Smiles that never lasted, via Newsday
The inability to avert cocaine.
The challenge of halting marijuana and alcohol use.
The failure to fend off the attraction of a series of beautiful women.
These issues not only tarnished the outlook of two prominent New York athletes, but an entire sports community. Dwight Gooden and Darryl Strawberry’s off-the-field headaches muddied the future of the Mets’ organization, scratching championship banners off the Citi Field outfield wall.
ESPN’s 30 for 30 documentary “Doc and Darryl” highlighted the epic crashes of two players, both of whom had the potential to be amongst the best of all time. A diner in Queens staged the reunion of Gooden and Strawberry, who had not seen each other for quite some time. The audience of the show certainly experienced the emotional uprisings and plummets of their recollections.
Gooden and Strawberry single-handedly put Flushing Meadows, New York on the map. Shea Stadium was once a mute stadium, averaging 13,570 fans in 1983, dead last in the NL, per Baseball Reference.
The excitement following Darryl Strawberry’s astounding 1983 rookie season put over 9,000 more backsides into seats per game in 1984. Doc Gooden’s pin-point accuracy, his ability to tightrope the edges of the strike zone and his 17 rookie wins sparked 12,000 more fans to come to the ballpark in 1985.

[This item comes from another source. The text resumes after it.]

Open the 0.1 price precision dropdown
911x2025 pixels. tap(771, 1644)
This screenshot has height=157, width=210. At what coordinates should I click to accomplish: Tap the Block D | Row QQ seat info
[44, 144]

They revitalized a bite of the Big Apple that had been rotten for years. Royal blue and orange spurt out, while navy pinstripes were shelved into closets. The ball spat through Bill Buckner’s legs like a car through the Lincoln Tunnel. Ray Knight stomped on home plate. Jesse Orosco catapulted his glove in the air. A dynasty waited, and so did a parade.
But that parade was absent of the star pitcher. Gooden rushed from the locker room, partied, drank, smoke– all distasteful things, all without his Mets teammates. How could you miss that historic celebration?
Every time it appeared that Strawberry and Gooden were committed to making a change, they descended back into the ditch, shoveling it deeper and deeper. They should have been back-to-back raisers of the Commissioner’s Trophy.
Who knows, if Gooden doesn’t miss the first two months of the 1987 season due to rehab, maybe he adds on three or four victories to his 17 win season. Maybe the Mets win first place in the NL East over the Cardinals. Figure out the rest from there.
Their stories are troubling ones. Whether or not you feel sympathy for numbers 16 and 18, you cannot ignore the depressing mood the ESPN Film establishes. While their lives to this day still need some patching up, the Mets are a franchise that still hasn’t recovered. Strawberry bolted from New York for Hollywood, desiring a fresh start from his prickly past. But what if that past wasn’t so dark? He certainly would still call Queens his home.
There wouldn’t be as many head scratches, faces engulfed by hands and tears shed had these two grown from their mistakes. Their struggles are in tandem with the Mets inability to return back to championship form. A few years of elation, only to be followed by multiple distraught decades.
Everything they accomplished, every swing of the bat, every single time the baseball was caressed by the glove, what did it mean? What did it mean to the youngsters who pinpointed the first baseman and pitcher and said, “Hey, I want to be like them!” What did it mean to a city crying for more championships?